Reproduce exactly the span of lines beginning at the one with "Where should I click to: Select the 次走" and ending at the last line of the data below, omitting pictures.
══ Records shown ══
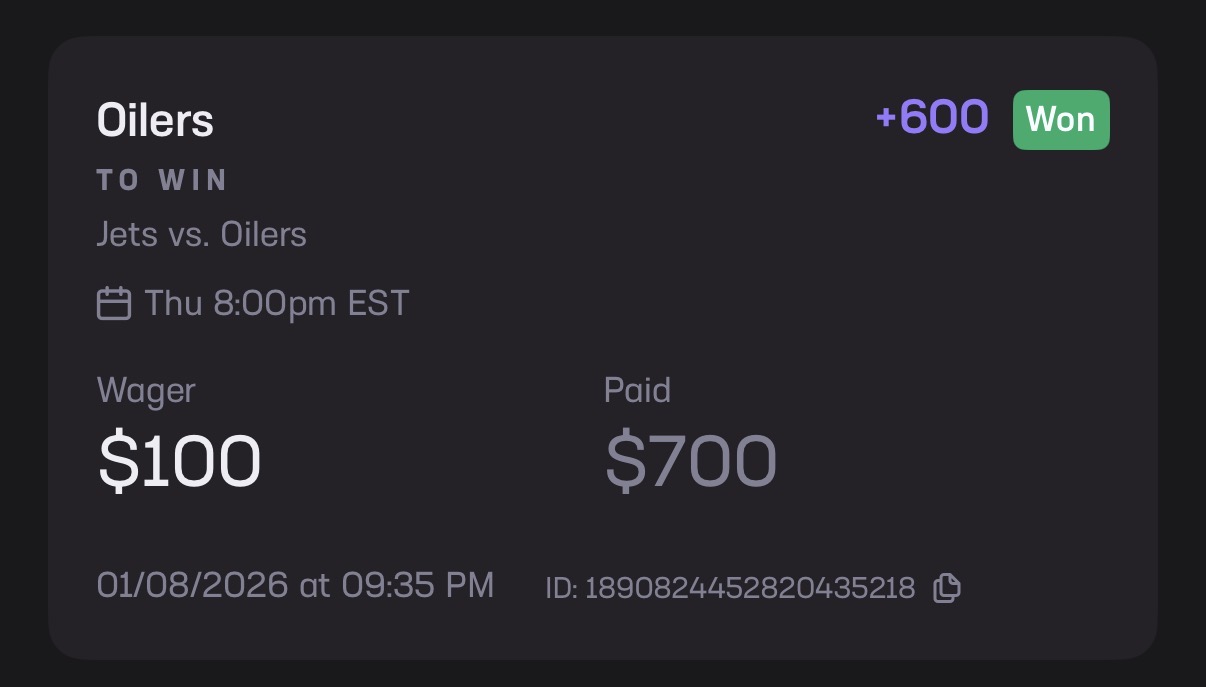Select the bet ID number 1890824452820435218
1206x687 pixels.
click(749, 588)
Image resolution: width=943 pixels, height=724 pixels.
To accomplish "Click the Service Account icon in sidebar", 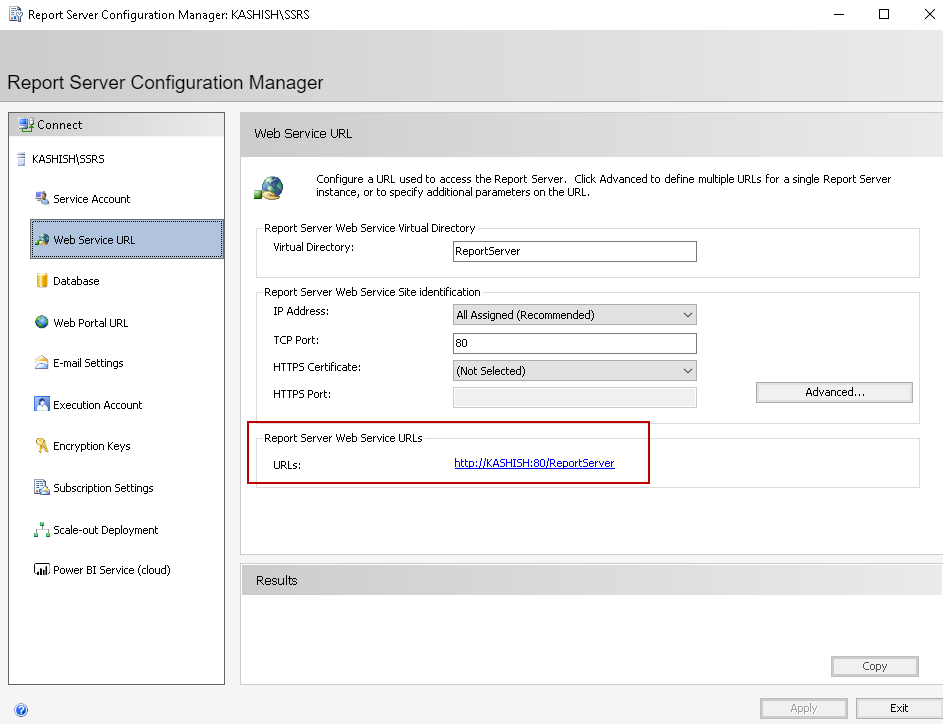I will (42, 198).
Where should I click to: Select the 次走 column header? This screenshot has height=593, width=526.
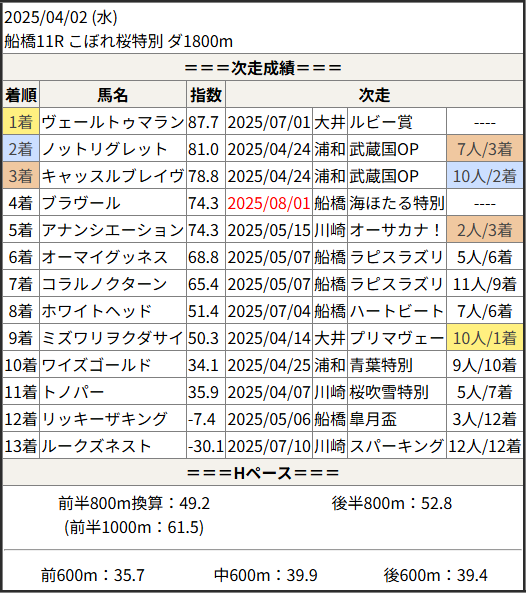point(374,95)
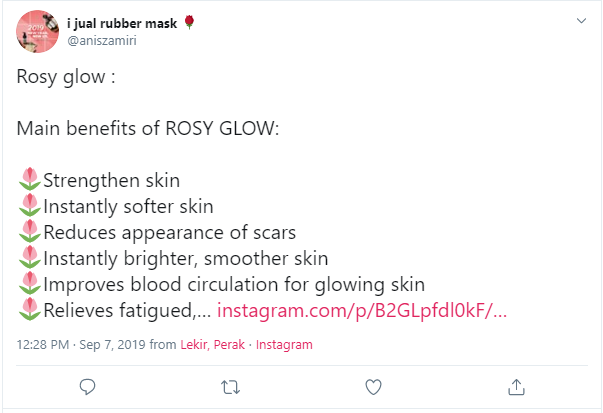Click the reply speech bubble icon
Image resolution: width=603 pixels, height=413 pixels.
point(87,386)
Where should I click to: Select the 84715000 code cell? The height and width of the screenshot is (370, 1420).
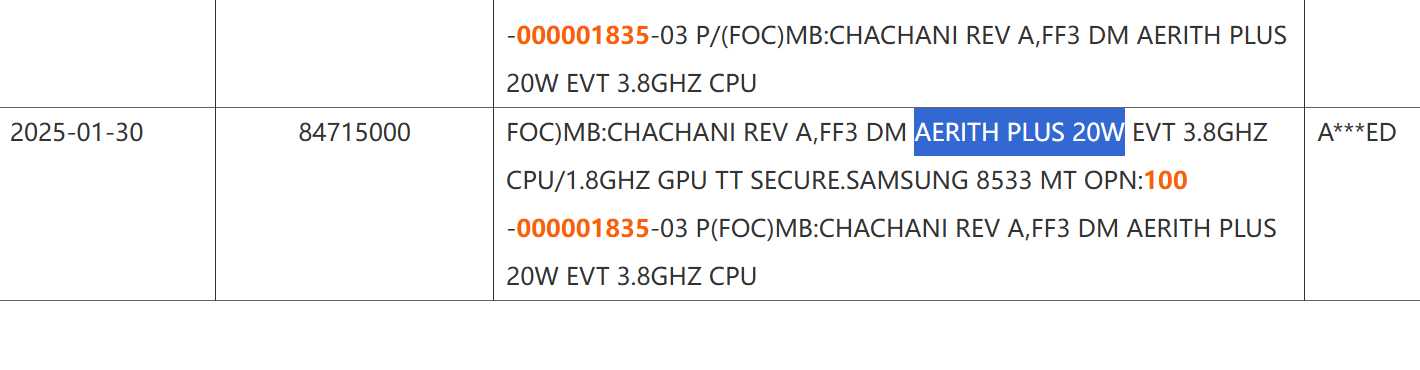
═══
Result:
Where should I click to: Select the 次走 column header? This screenshot has height=593, width=526.
point(374,95)
Click the reply speech bubble icon
Image resolution: width=603 pixels, height=413 pixels.
point(87,386)
Where should I click to: Select the 84715000 code cell? The height and width of the screenshot is (370, 1420).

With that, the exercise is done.